À l'hôtel du Beautreillis on avait fait bombance, comme il se devait, autour de Florimond, petit roi de la fève, couronné d'or et levant son verre de cristal sous les vivats. Aujourd'hui, chacun avait sommeil et bâillait. C'était bien le jour pour mettre un enfant au monde !

Pour tromper son impatience Angélique s'informait de détails domestiques. Avait-on recueilli tous les restes pour les pauvres ? Oui, quatre corbeilles avaient été distribuées ce matin, devant le porche aux béquillards du coin.

Et deux pots d'aumônes avaient été portés aux Enfants bleus, les orphelins du quartier du Temple, vêtus de bleu, et aux Enfants rouges, les orphelins de l'Hôtel-Dieu, en habits rouges.

Avait-on trempé les nappes, rangé la vaisselle, lavé les couverts à l'eau de son et récuré les couteaux à la cendre de foin ?...

Mme Cordet essayait de calmer sa patiente. Quel besoin avait-elle de s'occuper de ces détails ? Sa domesticité était assez nombreuse pour qu'elle laissât de tels soucis au maître d'hôtel. Elle avait bien autre chose à penser. Justement, Angélique ne voulait pas y penser.
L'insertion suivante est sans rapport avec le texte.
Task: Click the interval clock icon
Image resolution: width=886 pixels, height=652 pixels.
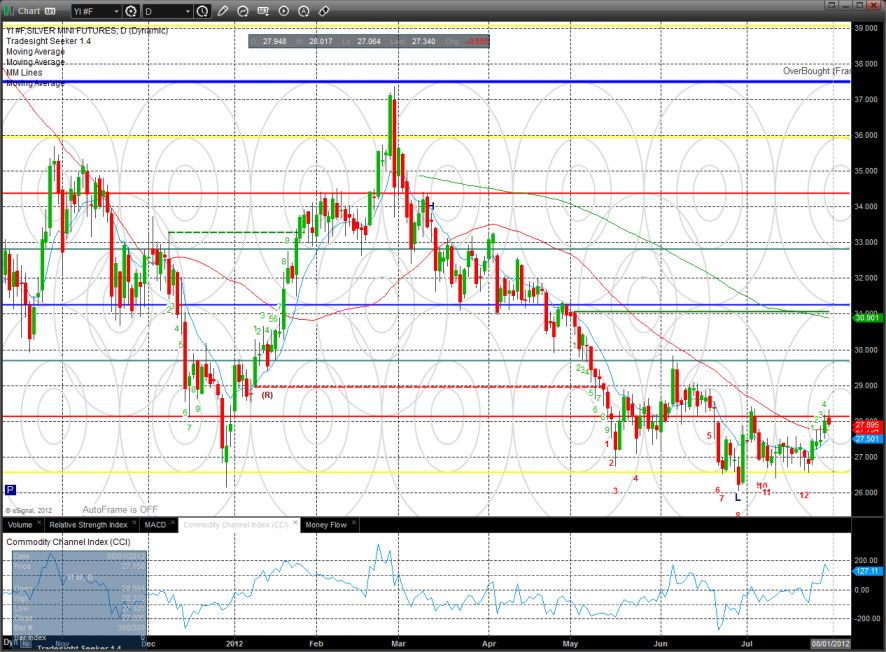Action: (203, 12)
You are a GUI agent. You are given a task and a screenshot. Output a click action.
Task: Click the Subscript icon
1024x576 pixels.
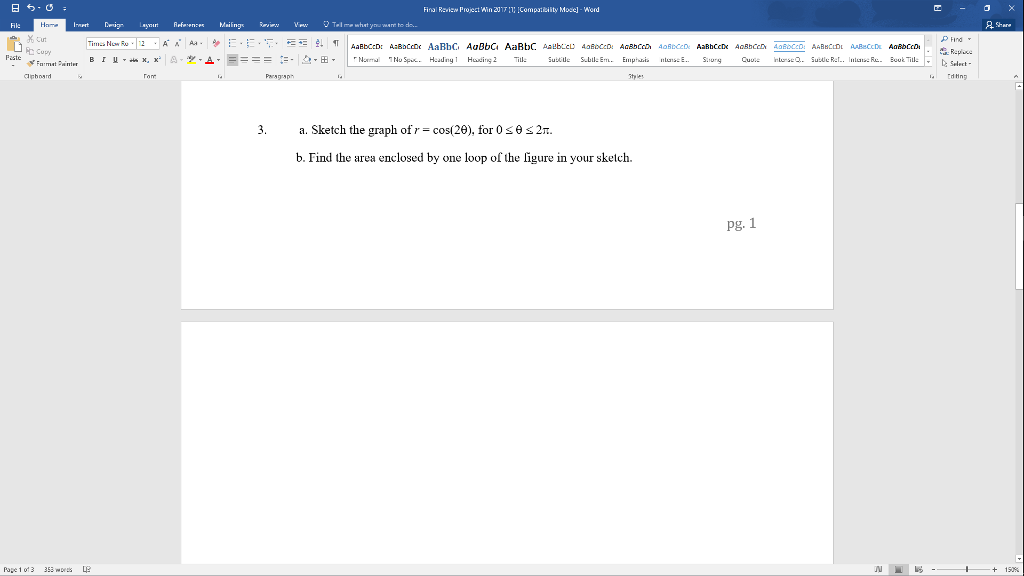click(x=145, y=60)
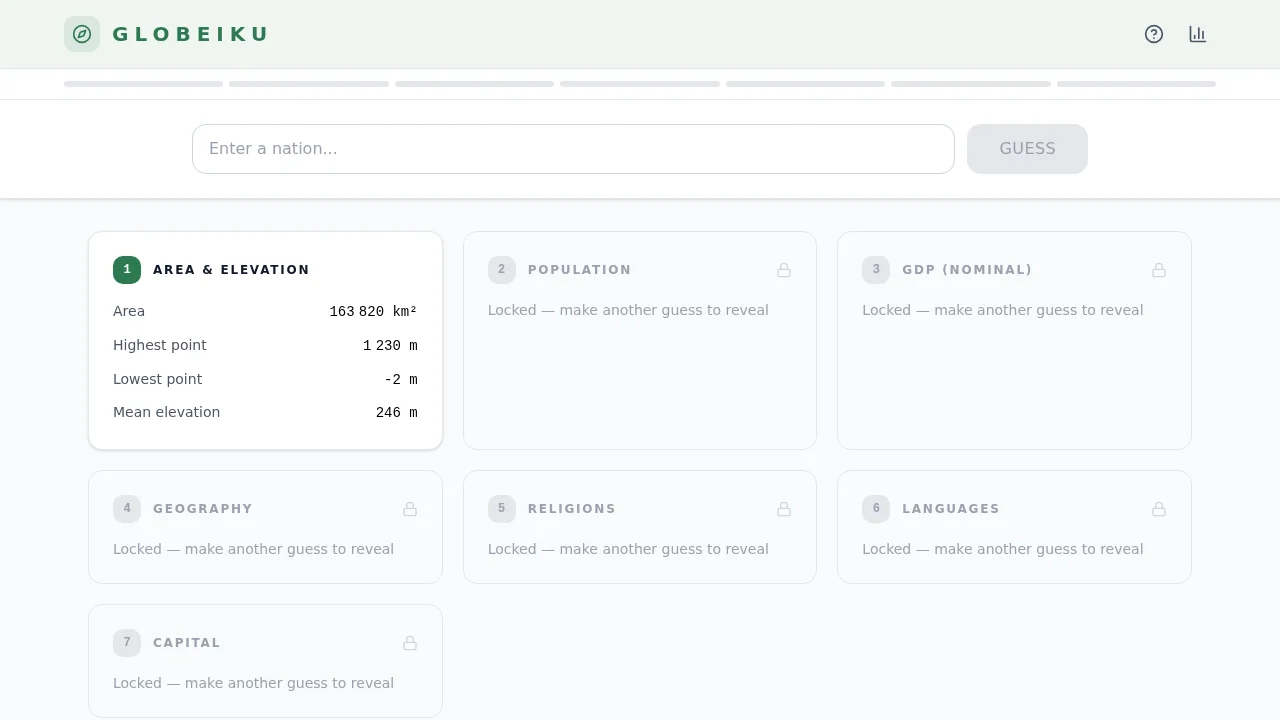Click the lock icon on Religions card
Screen dimensions: 1280x720
(784, 509)
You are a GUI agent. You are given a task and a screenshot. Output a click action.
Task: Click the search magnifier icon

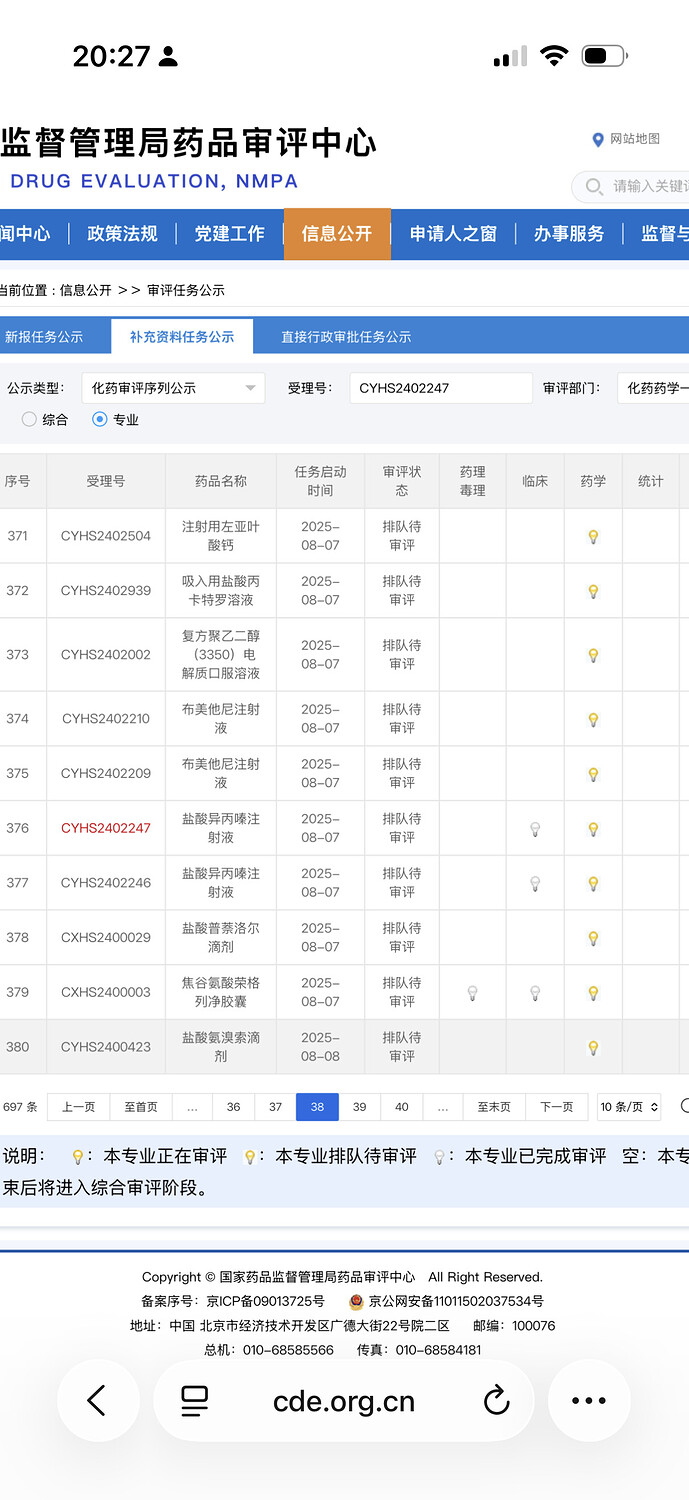594,187
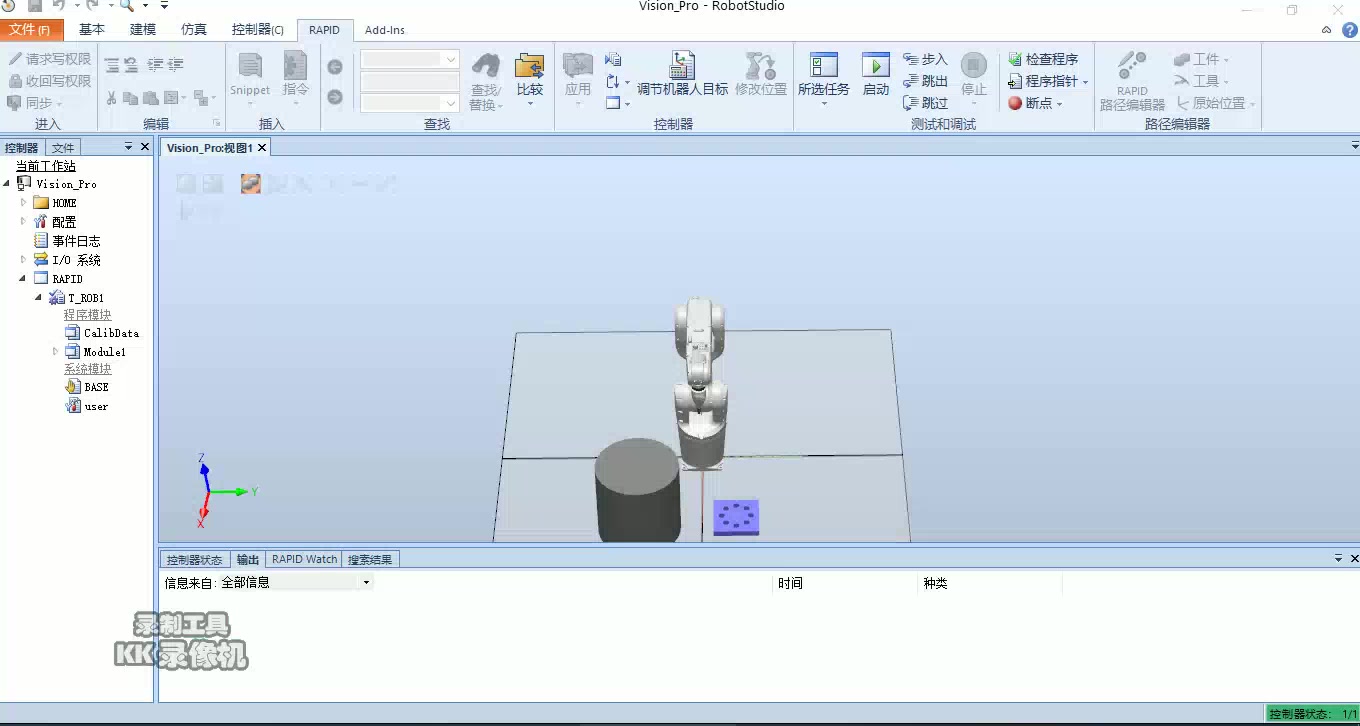
Task: Open the 信息来自 filter dropdown
Action: 366,582
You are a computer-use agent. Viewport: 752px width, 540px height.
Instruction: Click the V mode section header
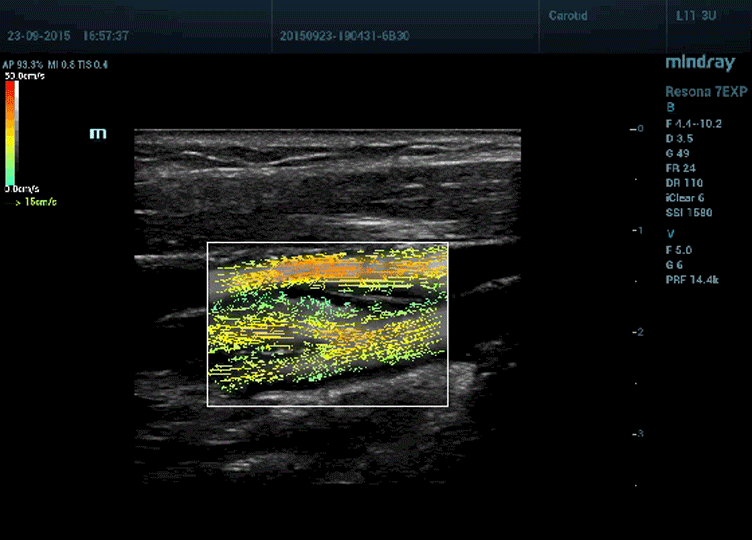tap(669, 233)
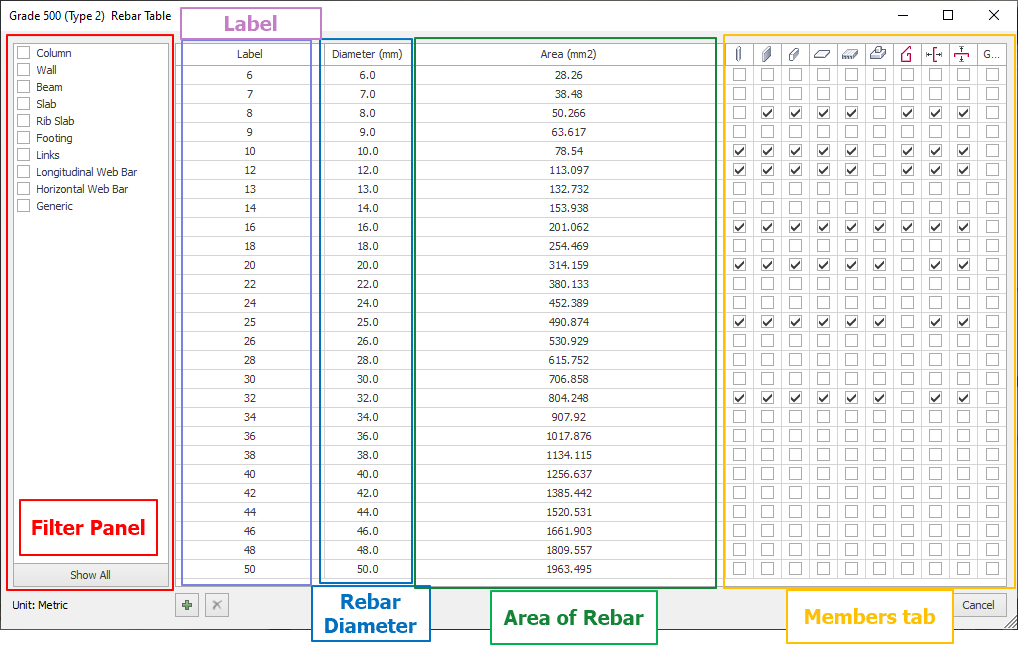Select the 16.0 diameter cell
The width and height of the screenshot is (1033, 646).
tap(367, 227)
– On ne croirait jamais que vous en êtes à votre troisième enfant, remarquait la sagefemme, grondeuse. Vous faites autant de comédie que pour un premier.

Elle en avait fait, certes, moins. Elle se revoyait à l'instant de la naissance de Florimond, jeune mère tendue, effrayée, mais pourtant silencieuse. Elle était bien plus courageuse en ce temps-là. Elle avait de la force en réserve, celle des jeunes bêtes qui n'ont pas vécu et se croient invincibles.